[WORK ITEM]
An exact copy of the entries is required, with every image omitted.

[Records from a data source]

- - - - -

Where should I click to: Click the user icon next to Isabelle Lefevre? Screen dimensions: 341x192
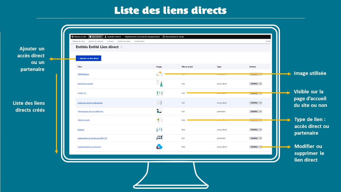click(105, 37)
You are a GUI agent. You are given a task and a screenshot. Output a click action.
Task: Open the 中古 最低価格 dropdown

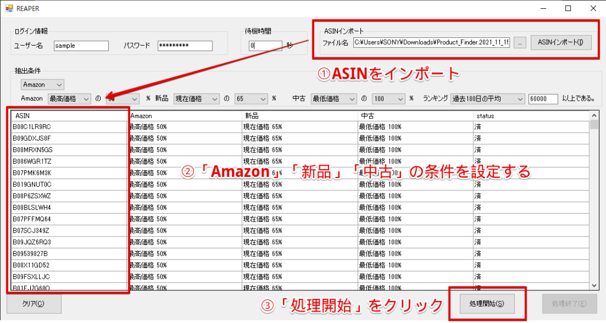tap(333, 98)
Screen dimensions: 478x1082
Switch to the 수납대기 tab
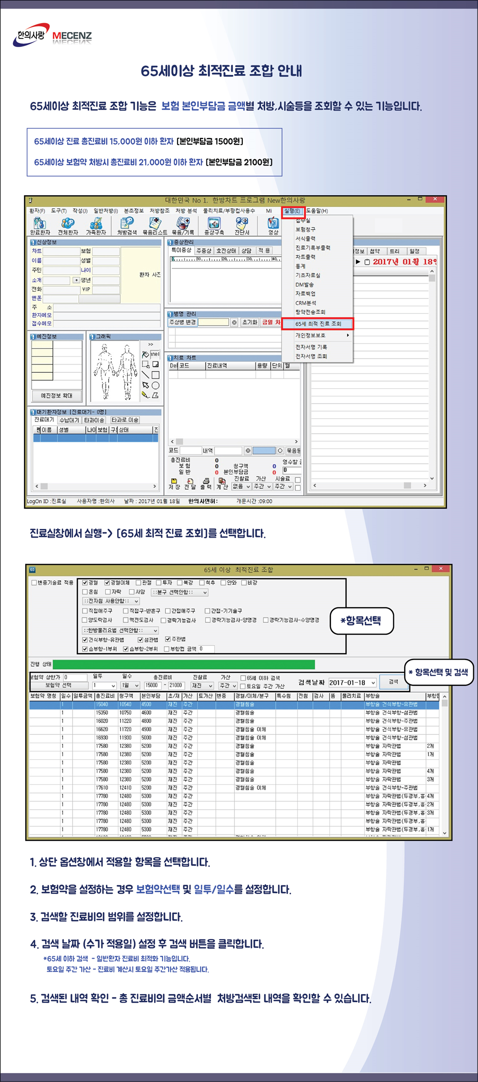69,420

- - - - -

[ANSWER]
Where should I click to: Click the user icon next to Isabelle Lefevre? Screen dimensions: 341x192
click(105, 37)
You are a GUI agent. You are given a task and a screenshot. Output a click action.
Task: Open the 中古 最低価格 dropdown

tap(333, 98)
Screen dimensions: 478x1082
Switch to the 수납대기 tab
69,420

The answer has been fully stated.